Assignment -> Find all lines in the listing that include the word "settings", then copy them.

··· Supplied material

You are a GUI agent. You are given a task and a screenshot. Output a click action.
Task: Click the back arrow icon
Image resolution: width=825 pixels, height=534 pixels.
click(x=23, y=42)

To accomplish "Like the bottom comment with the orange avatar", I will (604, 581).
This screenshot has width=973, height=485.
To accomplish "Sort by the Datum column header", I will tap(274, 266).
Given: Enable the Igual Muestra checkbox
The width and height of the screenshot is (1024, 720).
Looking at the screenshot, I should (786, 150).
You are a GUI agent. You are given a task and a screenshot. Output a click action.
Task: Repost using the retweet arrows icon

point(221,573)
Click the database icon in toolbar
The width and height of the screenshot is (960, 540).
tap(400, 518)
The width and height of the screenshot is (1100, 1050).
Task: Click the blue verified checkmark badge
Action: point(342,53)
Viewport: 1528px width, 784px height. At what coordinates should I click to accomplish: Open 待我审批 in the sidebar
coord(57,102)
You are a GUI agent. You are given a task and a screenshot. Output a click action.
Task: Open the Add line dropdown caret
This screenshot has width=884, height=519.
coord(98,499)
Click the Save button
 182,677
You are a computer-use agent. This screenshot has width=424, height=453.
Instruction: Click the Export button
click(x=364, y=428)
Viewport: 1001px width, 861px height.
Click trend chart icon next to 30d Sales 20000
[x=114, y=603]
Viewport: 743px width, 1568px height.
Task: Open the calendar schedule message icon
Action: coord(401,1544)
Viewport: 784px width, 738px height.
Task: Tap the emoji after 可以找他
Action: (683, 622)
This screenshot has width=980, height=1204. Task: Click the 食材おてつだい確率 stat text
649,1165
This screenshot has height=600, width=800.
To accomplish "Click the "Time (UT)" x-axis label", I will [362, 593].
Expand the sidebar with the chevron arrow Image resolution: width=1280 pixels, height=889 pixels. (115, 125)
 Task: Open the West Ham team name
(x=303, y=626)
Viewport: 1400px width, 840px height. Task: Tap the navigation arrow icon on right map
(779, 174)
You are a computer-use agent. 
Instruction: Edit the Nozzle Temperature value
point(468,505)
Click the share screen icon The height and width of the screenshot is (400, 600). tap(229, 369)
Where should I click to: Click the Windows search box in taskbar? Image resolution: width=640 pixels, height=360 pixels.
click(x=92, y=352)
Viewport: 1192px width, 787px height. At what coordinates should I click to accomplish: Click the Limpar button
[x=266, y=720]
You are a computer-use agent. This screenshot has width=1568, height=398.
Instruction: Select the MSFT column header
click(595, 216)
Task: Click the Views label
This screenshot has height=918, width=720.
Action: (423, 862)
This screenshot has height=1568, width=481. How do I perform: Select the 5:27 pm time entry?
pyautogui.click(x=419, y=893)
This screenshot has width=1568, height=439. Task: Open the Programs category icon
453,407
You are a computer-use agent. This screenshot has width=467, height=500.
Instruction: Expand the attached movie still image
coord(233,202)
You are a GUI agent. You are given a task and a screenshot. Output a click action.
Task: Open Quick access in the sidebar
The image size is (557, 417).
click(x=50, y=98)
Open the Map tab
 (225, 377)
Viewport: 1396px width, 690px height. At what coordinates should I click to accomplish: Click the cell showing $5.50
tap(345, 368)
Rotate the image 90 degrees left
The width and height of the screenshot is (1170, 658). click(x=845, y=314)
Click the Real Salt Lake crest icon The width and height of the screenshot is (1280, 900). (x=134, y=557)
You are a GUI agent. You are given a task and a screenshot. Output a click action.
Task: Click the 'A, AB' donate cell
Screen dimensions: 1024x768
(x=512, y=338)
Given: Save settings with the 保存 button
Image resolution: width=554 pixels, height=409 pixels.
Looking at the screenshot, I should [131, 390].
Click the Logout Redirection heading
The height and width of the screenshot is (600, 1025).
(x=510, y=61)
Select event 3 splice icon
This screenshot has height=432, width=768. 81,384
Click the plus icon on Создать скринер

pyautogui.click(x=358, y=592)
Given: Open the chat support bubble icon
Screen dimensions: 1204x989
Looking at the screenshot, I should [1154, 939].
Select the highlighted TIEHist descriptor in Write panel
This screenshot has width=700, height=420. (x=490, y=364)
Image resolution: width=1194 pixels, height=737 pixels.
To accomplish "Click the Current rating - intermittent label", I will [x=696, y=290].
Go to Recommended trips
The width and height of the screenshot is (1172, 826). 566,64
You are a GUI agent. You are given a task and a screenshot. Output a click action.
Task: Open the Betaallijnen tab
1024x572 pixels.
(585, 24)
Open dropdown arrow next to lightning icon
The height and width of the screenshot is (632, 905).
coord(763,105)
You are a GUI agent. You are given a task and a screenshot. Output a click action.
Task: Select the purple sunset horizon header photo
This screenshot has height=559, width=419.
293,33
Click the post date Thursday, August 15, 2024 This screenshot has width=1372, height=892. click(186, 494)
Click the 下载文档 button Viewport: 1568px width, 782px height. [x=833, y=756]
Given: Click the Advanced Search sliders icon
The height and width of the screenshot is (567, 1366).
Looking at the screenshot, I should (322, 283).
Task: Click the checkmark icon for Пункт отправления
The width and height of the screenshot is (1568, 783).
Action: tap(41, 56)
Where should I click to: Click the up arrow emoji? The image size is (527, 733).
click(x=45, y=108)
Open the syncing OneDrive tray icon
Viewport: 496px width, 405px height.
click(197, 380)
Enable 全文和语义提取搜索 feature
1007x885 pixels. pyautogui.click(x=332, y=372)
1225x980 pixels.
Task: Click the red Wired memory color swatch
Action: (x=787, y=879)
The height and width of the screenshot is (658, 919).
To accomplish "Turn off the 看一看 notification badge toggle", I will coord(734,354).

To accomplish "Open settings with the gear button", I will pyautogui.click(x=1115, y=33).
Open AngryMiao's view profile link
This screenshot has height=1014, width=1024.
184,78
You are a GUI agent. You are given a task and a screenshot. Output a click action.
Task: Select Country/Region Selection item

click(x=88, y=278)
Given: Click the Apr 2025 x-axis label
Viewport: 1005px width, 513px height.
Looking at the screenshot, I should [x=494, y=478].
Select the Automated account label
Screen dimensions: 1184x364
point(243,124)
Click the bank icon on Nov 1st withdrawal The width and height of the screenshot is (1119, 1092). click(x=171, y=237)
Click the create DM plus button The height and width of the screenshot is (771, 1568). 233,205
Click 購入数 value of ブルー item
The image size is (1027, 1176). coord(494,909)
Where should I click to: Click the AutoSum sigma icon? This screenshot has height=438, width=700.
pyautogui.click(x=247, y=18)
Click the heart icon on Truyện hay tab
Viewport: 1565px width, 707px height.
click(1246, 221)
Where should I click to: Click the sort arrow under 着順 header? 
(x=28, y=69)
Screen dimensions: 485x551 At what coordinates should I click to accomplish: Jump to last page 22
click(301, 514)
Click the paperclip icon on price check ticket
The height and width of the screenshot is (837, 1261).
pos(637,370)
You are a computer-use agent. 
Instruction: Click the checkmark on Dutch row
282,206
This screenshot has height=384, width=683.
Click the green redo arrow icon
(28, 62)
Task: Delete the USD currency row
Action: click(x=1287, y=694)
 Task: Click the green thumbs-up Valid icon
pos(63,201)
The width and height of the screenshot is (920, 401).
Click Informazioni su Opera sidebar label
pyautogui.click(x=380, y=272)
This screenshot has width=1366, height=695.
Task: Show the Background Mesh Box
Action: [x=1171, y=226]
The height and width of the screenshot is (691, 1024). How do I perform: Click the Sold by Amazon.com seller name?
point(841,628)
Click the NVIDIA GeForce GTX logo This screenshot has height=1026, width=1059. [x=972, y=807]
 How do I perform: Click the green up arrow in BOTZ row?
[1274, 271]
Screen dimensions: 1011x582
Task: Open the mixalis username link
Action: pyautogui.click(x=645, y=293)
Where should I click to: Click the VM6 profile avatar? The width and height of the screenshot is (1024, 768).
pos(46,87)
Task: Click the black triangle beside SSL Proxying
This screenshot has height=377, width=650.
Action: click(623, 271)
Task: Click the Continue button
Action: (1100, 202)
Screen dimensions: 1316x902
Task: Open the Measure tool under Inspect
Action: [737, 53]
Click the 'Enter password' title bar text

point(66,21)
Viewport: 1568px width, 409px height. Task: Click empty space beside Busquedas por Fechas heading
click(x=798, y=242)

······

Response area ->
Given: Save settings with the 保存 button
To accomplish "Open settings with the gear button", I will pyautogui.click(x=1115, y=33).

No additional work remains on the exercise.